*** Opening of Reading text ***
Activists try to stop crude-by-rail
“Boom!” read the signs carried by some of the five dozen or so protesters who raised a ruckus Saturday outside the Kinder Morgan rail yard in the Contra Costa County city of Richmond.
The aim of the environmental and community activists is to stop further rail shipments of crude oil extracted from North Dakota’s Bakken oilfield to refineries in Richmond and other California cities. They claim Bakken crude is highly flammable and explosive.
They point to an accident last year in Lac-Megantic, Quebec that occurred when an unattended freight train – which happened to be carrying Bakken crude – derailed and caught fire, resulting in the tragic deaths of 47 people.
Andres Soto, an organizer for Communities for a Better Environment, suggested it is only a matter of time before a similar tragedy occurs near one of the cities along the rail line on which the Bakken crude is shipped.
“What’s really scary,” he told the Oakland Tribune, “is on the other side of these ‘bomb trains’ are schools and houses.”
Ethanol
Yet, neither Soto nor any other of the demonstrators outside the Kinder Morgan rail yard expressed similar concern about rail shipments of other potential hazardous fuels, like ethanol, which is used as an oxygenate in gasoline sold in California.
In fact, there have been, over the past years, at least a half-dozen train derailments around the country that resulted in fiery explosions fueled by corn-based ethanol. That includes the derailment of freight train four years ago that was traveling from Barstow to Stockton. A tanker car carrying ethanol burst into flames, creating a toxic cloud.
No one is suggesting that California regulators ban ethanol-by-rail shipments. But environmental groups and community activists are demanding that the state ban crude-by-rail. They dismiss recent lab tests of Bakken crude (tapped from Marathon Petroleum’s Capline Pipeline) suggesting that the fuel source is not nearly as dangerous as they have represented.
*** Close of Reading text ***
- **What to work on**
1 > Name every fuel that the crude-by-rail article mentions.
2 > Please carry on the crude-by-rail article from its final sentence.
None of the data after this point is needed.
*** Opening of Data ***
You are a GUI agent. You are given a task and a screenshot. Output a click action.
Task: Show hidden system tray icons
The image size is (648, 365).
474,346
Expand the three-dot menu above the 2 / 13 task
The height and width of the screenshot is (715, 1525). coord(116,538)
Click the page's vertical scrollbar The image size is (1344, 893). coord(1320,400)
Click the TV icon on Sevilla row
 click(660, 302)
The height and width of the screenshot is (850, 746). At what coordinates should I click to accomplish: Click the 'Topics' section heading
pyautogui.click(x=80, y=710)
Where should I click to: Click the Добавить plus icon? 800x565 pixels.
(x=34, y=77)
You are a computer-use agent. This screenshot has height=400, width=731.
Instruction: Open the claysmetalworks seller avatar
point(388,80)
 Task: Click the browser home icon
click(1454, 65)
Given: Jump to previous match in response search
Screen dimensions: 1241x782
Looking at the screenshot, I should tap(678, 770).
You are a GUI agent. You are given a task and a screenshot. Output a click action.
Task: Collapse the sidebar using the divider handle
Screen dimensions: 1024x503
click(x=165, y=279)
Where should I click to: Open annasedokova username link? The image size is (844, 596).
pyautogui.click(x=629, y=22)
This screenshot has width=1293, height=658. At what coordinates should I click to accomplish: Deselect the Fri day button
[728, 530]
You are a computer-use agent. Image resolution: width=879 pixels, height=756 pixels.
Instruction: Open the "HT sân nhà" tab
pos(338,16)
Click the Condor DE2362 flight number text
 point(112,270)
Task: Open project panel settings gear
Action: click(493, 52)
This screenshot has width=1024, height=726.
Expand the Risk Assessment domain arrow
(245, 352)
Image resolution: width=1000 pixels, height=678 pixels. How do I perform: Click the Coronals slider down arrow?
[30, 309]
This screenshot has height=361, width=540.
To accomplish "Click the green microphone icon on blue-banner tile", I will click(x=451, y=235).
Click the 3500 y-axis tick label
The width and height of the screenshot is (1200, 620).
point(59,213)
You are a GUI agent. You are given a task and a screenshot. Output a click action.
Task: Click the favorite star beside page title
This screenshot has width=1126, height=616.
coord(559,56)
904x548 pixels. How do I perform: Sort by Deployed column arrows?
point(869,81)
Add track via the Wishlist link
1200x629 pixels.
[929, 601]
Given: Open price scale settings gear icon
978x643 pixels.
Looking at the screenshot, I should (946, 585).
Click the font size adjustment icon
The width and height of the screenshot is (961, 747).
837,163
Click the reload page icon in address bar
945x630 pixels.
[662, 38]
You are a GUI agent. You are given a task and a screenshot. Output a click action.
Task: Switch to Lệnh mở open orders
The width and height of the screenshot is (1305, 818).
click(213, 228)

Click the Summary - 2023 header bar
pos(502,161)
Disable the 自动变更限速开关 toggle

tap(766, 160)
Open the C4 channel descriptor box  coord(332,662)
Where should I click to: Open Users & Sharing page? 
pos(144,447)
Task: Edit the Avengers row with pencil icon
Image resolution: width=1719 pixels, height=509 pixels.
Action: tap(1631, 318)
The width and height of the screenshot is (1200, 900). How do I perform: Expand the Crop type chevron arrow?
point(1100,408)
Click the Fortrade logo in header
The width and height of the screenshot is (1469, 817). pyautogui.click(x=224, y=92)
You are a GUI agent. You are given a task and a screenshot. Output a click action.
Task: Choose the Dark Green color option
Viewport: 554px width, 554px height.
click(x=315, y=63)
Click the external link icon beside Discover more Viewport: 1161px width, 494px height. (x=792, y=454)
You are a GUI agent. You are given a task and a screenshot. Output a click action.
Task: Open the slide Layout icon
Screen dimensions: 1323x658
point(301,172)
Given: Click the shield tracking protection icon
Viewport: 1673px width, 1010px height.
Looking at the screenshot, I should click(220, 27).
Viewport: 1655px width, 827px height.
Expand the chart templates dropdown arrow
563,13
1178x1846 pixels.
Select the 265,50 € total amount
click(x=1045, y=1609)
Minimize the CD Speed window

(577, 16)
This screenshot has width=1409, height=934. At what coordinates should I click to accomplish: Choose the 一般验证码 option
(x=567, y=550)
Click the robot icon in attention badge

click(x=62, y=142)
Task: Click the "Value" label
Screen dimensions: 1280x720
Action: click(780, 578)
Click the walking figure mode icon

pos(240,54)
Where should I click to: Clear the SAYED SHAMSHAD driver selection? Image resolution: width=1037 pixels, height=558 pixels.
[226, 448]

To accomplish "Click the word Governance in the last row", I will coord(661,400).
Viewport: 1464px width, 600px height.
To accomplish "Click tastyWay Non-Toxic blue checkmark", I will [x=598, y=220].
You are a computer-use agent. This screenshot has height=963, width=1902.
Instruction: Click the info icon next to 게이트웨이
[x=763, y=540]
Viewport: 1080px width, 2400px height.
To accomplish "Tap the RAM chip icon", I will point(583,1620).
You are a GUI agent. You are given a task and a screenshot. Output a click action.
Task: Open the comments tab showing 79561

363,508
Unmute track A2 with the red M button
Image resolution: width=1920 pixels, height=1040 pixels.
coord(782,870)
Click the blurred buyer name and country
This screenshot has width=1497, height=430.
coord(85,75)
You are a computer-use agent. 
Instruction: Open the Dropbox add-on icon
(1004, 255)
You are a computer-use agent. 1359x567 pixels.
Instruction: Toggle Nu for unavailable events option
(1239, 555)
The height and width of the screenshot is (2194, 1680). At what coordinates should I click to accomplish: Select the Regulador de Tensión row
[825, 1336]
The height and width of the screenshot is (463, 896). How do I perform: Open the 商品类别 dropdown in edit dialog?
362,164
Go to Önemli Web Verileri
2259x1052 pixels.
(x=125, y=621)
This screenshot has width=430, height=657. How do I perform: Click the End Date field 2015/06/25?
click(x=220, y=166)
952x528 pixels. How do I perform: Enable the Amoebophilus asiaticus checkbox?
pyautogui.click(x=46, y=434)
*** Close of Data ***
- **Response list**
1 > Bakken crude oil, ethanol, gasoline

2 >
For at least some of those determined to stop crude-by-rail shipments to the Golden State, Bakken is just a convenient target. They would just as soon ban oil use in California whether Bakken or another rude, whether it’s shipped by rail, pipeline or tanker.
Indeed, said Bradley Angel, executive director of Greenaction, which helped organize Saturday’s demonstration at Kinder Morgan’s rail yard, “Crude oil should stay in the ground.”
And if demonstrations don’t work, opponents of crude-by-rail will rely on the courts. In fact, a host of activist groups – the Sierra Club, National Resources Defense Council, Asian Pacific Environmental Network and Communities for a Better Environment – filed suit against the Bay Area Air Quality Management District for issuing Kinder Morgan a permit to transfer crude oil from rail cars to trucks.
They are asking that Kinder Morgan’s BAAQMD permit be voided and its crude oil operations be suspended pending a full review under the California Environmental Quality Act. A hearing will be held July 18 in San Francisco Superior Court.